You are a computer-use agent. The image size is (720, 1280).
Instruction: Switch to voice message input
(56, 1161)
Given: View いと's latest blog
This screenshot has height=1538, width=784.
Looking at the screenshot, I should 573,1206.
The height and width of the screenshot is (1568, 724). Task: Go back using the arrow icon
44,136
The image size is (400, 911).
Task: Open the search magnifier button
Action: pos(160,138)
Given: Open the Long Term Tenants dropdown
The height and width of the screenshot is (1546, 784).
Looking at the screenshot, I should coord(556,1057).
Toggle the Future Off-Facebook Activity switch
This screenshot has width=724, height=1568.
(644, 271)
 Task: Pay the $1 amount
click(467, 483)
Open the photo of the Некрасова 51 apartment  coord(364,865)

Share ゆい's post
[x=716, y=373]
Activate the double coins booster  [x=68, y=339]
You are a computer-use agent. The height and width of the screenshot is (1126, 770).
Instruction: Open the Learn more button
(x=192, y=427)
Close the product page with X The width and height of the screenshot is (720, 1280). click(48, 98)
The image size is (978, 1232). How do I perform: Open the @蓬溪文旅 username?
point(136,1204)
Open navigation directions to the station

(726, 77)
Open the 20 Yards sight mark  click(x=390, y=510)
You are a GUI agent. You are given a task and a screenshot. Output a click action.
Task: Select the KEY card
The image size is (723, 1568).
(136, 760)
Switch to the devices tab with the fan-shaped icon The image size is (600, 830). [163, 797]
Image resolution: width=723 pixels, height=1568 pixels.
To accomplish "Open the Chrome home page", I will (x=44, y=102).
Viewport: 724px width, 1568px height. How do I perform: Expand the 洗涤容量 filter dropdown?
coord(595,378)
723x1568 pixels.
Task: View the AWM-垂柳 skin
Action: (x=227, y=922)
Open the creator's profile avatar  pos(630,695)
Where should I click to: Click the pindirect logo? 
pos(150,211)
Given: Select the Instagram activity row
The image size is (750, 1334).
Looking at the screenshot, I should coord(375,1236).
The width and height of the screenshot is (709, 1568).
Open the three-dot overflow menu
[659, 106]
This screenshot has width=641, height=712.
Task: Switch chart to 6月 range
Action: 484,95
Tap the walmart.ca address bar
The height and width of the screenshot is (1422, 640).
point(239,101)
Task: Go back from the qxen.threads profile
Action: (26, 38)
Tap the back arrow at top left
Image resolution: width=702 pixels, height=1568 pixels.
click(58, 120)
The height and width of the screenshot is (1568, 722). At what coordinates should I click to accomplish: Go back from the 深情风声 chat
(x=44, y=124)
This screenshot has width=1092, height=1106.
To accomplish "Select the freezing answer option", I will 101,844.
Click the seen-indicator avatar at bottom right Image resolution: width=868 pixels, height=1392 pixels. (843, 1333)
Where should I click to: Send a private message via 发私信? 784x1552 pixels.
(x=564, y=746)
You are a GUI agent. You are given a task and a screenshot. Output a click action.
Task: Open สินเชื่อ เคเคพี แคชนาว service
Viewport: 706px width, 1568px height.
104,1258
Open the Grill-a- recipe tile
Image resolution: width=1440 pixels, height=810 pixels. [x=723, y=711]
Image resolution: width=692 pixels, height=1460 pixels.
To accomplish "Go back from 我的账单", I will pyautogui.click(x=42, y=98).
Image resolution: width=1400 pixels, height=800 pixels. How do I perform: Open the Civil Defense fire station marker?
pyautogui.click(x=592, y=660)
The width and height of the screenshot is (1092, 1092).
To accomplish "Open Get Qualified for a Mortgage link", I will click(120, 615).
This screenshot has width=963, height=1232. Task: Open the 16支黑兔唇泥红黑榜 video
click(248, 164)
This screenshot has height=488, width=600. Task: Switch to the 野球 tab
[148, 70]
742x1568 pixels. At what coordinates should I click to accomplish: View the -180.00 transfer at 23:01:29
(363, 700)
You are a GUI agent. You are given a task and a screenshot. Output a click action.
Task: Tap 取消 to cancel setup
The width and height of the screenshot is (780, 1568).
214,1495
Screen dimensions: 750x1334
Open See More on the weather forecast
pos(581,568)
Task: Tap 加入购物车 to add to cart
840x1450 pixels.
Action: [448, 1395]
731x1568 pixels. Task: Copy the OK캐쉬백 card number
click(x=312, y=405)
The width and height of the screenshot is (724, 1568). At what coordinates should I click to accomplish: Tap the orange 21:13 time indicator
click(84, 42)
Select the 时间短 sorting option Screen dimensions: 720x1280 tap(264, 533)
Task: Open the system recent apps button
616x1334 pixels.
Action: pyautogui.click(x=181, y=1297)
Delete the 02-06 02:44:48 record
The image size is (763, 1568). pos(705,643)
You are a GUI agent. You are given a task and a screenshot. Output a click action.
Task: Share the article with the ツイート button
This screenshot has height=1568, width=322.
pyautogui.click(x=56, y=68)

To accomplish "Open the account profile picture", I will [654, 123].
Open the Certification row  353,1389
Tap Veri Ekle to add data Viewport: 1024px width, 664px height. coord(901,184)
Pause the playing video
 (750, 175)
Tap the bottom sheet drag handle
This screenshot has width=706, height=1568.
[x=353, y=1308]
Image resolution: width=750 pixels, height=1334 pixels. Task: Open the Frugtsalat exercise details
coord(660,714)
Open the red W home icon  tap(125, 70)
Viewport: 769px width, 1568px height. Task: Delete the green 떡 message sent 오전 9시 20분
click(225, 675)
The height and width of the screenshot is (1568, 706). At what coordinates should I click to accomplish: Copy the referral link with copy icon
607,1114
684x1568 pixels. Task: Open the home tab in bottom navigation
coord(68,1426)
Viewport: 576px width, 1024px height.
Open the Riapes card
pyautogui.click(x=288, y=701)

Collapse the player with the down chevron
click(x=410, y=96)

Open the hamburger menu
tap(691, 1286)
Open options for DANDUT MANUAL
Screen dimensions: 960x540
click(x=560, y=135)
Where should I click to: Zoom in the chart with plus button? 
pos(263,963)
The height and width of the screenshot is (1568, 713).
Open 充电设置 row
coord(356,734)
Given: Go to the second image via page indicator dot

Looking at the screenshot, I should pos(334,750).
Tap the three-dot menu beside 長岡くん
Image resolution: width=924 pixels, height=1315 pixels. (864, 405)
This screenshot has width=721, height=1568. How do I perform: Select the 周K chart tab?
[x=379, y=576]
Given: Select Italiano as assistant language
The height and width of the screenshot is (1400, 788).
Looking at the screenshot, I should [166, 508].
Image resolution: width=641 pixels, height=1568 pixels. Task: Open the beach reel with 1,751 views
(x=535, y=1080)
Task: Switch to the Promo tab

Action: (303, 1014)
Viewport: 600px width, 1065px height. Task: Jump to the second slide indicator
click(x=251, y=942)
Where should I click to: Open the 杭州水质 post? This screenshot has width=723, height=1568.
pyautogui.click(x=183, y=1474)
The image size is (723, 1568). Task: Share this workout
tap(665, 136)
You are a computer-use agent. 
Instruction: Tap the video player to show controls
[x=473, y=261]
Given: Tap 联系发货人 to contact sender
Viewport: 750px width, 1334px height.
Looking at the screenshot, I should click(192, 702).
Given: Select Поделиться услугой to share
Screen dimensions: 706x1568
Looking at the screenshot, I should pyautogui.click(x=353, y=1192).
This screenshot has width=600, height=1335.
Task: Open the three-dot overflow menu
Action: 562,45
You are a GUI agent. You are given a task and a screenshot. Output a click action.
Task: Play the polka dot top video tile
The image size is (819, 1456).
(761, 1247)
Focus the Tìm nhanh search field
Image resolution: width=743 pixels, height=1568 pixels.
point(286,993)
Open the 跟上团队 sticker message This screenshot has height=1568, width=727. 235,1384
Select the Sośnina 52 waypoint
****
**YOUR OBJECTIVE**: Return each line in the items above that contains the word "perform". Case counts.

**EXERCISE RESPONSE**:
The image size is (978, 1232). How do I perform: Open the @蓬溪文旅 username?
Viewport: 724px width, 1568px height. How do I perform: Expand the 洗涤容量 filter dropdown?
Image resolution: width=1400 pixels, height=800 pixels. How do I perform: Open the Civil Defense fire station marker?
This screenshot has width=721, height=1568. How do I perform: Select the 周K chart tab?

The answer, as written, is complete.